LA PESTE – Capítulo 27

Por Marcos Martínez
Ilustración: Martín Rusca

Capítulo 27

San Telmo es un desierto, en las ruinas de la desolación centellan algunos ojos curiosos.

Entran despacio. En el zaguán, un muerto tendido boca abajo, uno de los trajeados hace la seña de un tres, otro se anima a darle vuelta. La carne desprendiéndose de los huesos; en la poca piel que queda, manchas de todos los colores y un sinfín de gusanos hambrientos; el primer trajeado corrige su gesto y hace un siete, ayudado, como los otros por su capote para no vomitar.

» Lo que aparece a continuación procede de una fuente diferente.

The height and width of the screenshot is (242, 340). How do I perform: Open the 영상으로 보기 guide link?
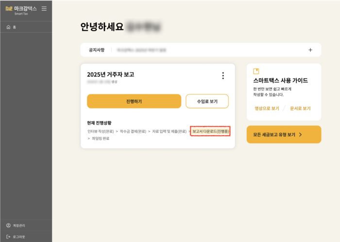tap(267, 108)
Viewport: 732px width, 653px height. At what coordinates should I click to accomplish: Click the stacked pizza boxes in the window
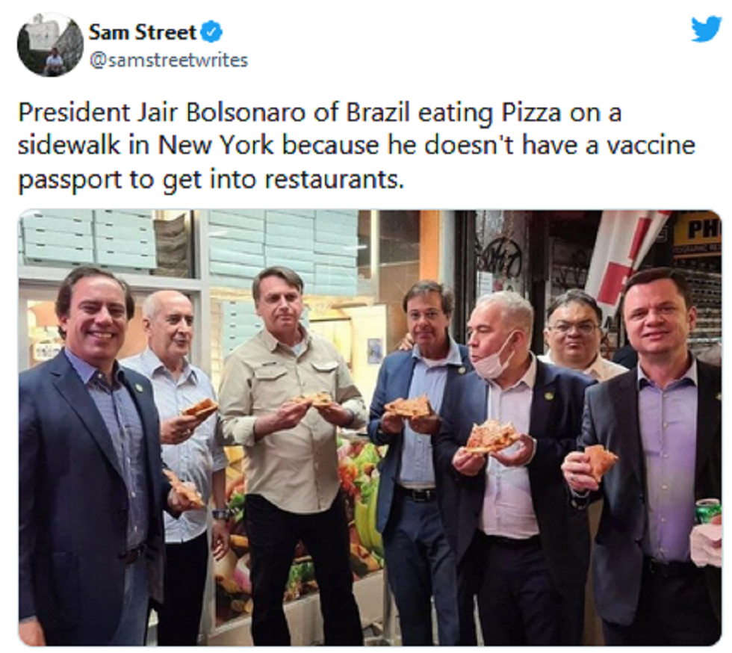[x=90, y=239]
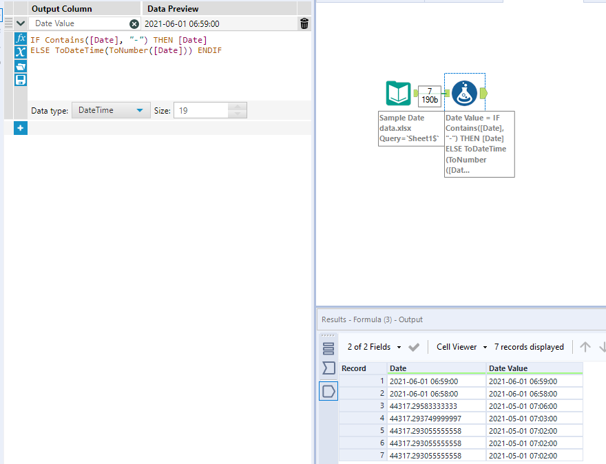Open the saved expressions folder icon
This screenshot has width=606, height=464.
click(21, 66)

En la galería no hay muertos, sólo santos desnudos con el esmalte saltado y las tripas de barro expuestas al aire, ninguna mujer se preocupó por vestirlos. Los santos entienden estar desnudos, exhibiendo su carne mascullada, como cualquier mortal mientras dure la peste.

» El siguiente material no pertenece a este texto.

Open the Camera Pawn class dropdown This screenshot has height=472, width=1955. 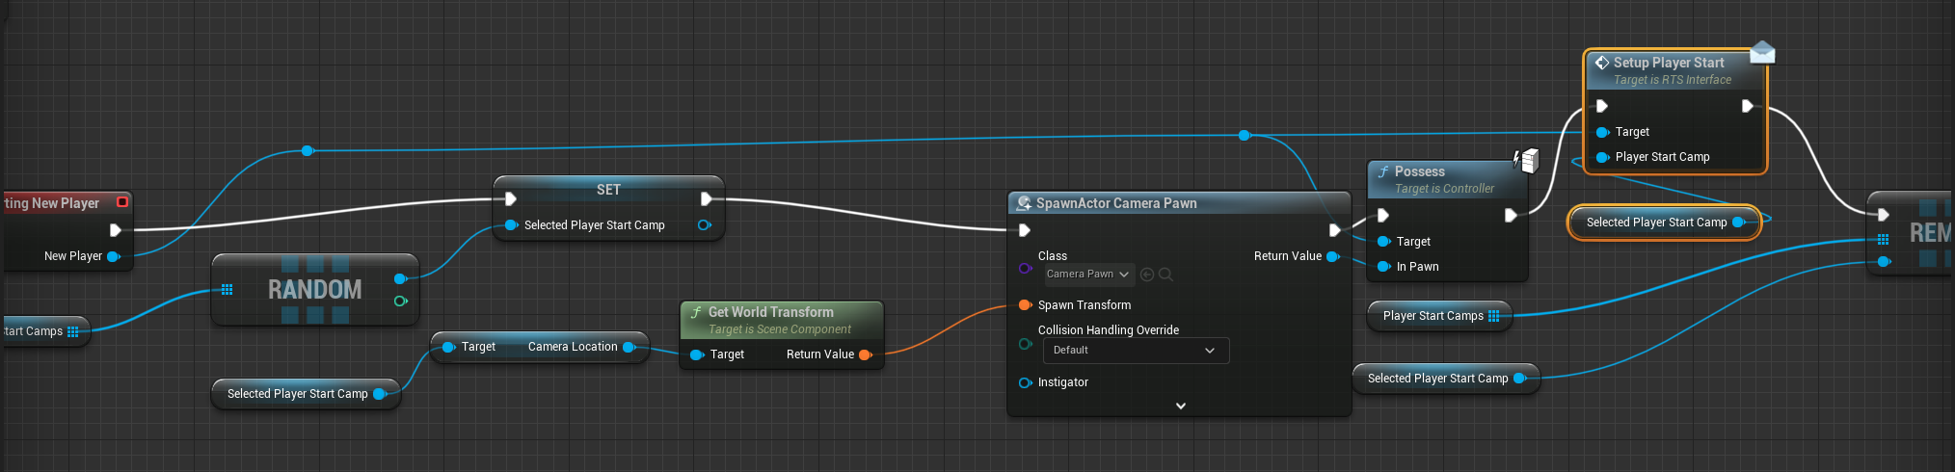tap(1089, 275)
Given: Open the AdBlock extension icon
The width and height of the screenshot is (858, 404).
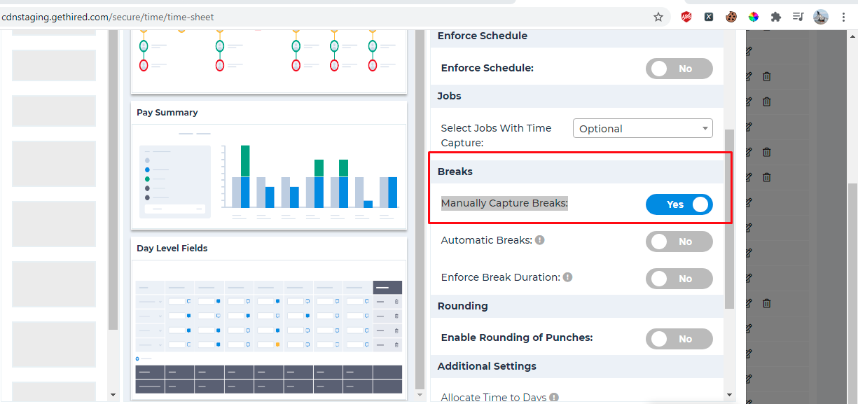Looking at the screenshot, I should tap(686, 17).
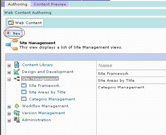This screenshot has height=135, width=166.
Task: Expand the Administration node
Action: pos(9,120)
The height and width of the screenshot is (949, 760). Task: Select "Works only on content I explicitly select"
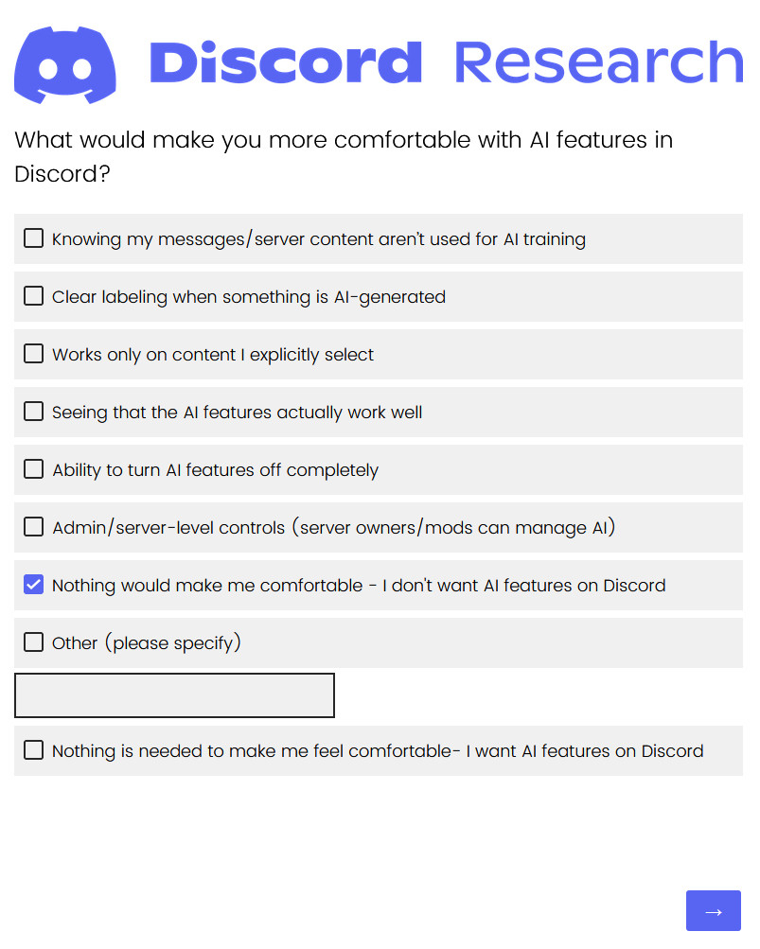tap(34, 354)
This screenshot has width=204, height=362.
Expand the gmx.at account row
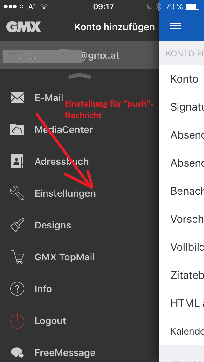80,55
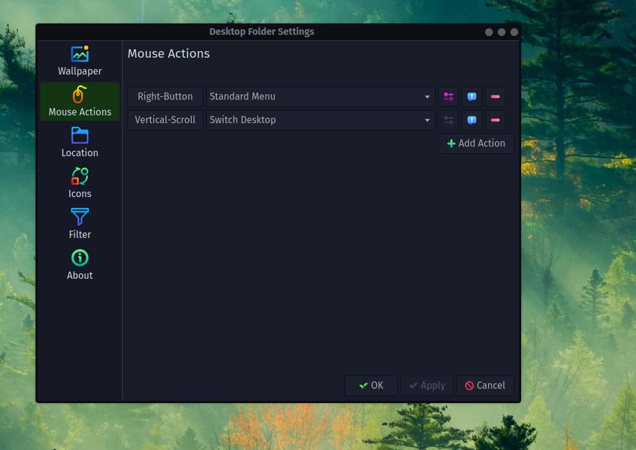Change the Right-Button trigger
This screenshot has height=450, width=636.
[x=165, y=97]
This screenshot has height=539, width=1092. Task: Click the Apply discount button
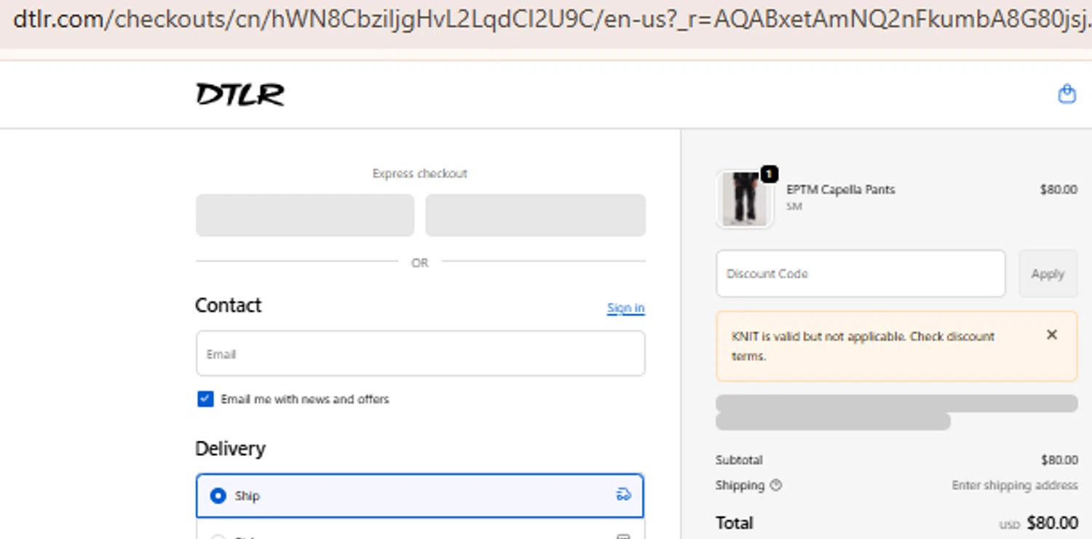pos(1048,274)
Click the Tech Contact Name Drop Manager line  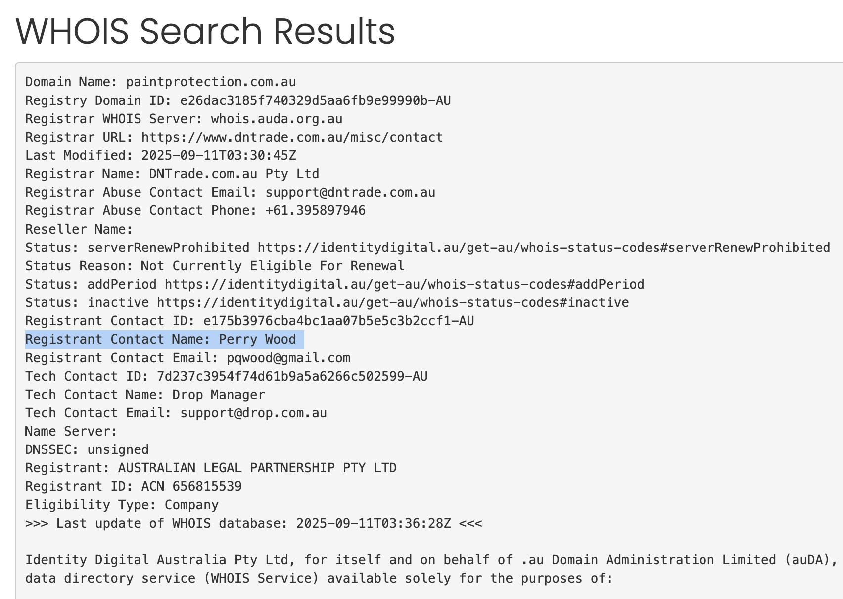tap(145, 395)
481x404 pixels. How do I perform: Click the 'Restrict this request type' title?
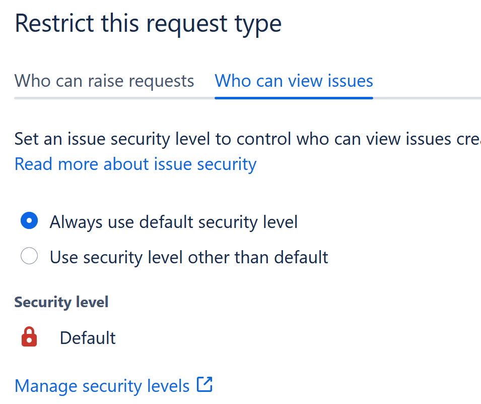(148, 24)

En las esquinas bailan apilados los ataúdes, los familiares o algún sirviente que todavía mantiene su condición de tal los arrastran hasta la esquina y los apila. Al muerto no se lo llora en la esquina, ya se lo ha llorado suficiente.         

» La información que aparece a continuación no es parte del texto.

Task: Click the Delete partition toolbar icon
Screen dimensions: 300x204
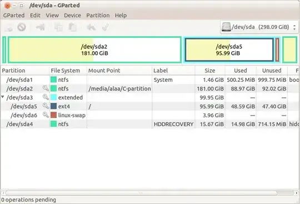Action: click(x=22, y=27)
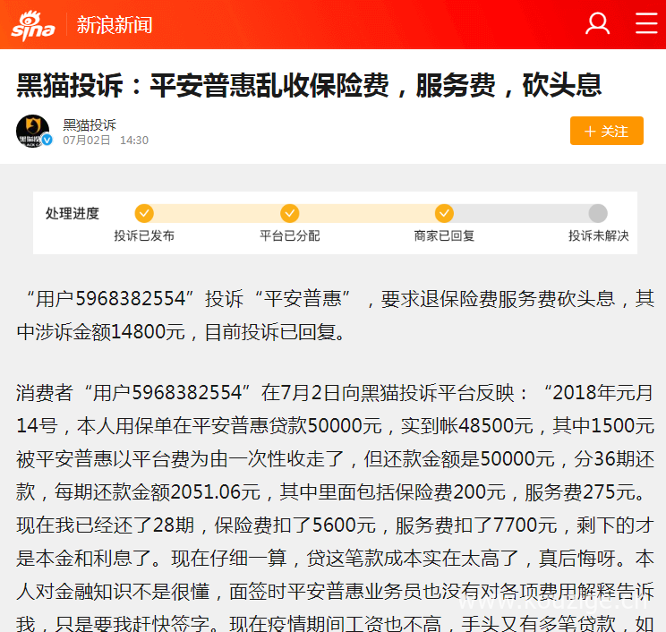Click the checkmark icon above 投诉已发布
This screenshot has width=666, height=632.
point(144,213)
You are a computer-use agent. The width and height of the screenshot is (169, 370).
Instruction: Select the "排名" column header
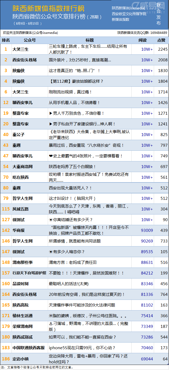tap(6, 40)
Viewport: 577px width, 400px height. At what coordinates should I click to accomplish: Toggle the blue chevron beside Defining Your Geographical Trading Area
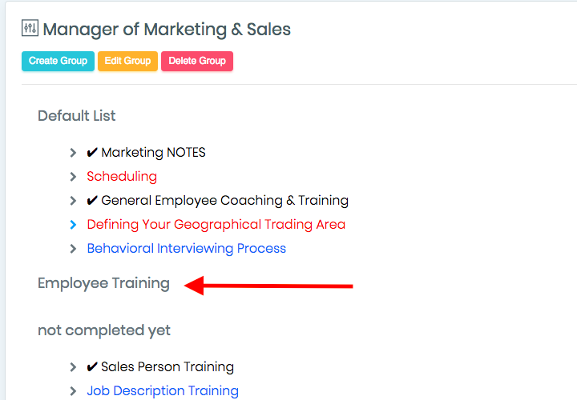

El aguatero sostiene las riendas bañado en sudor, tose, cierra y abre los ojos, apenas puede sostenerse sentado. Cae mirando al cielo, el cuerpo cae pesado contra los adoquines, el repicar de los cascos lo aturde, abre la boca con dificultad y los pulmones se le llenan de cielo, los caballos, con el peso aliviado del lomo, se empecinan a seguir el recorrido.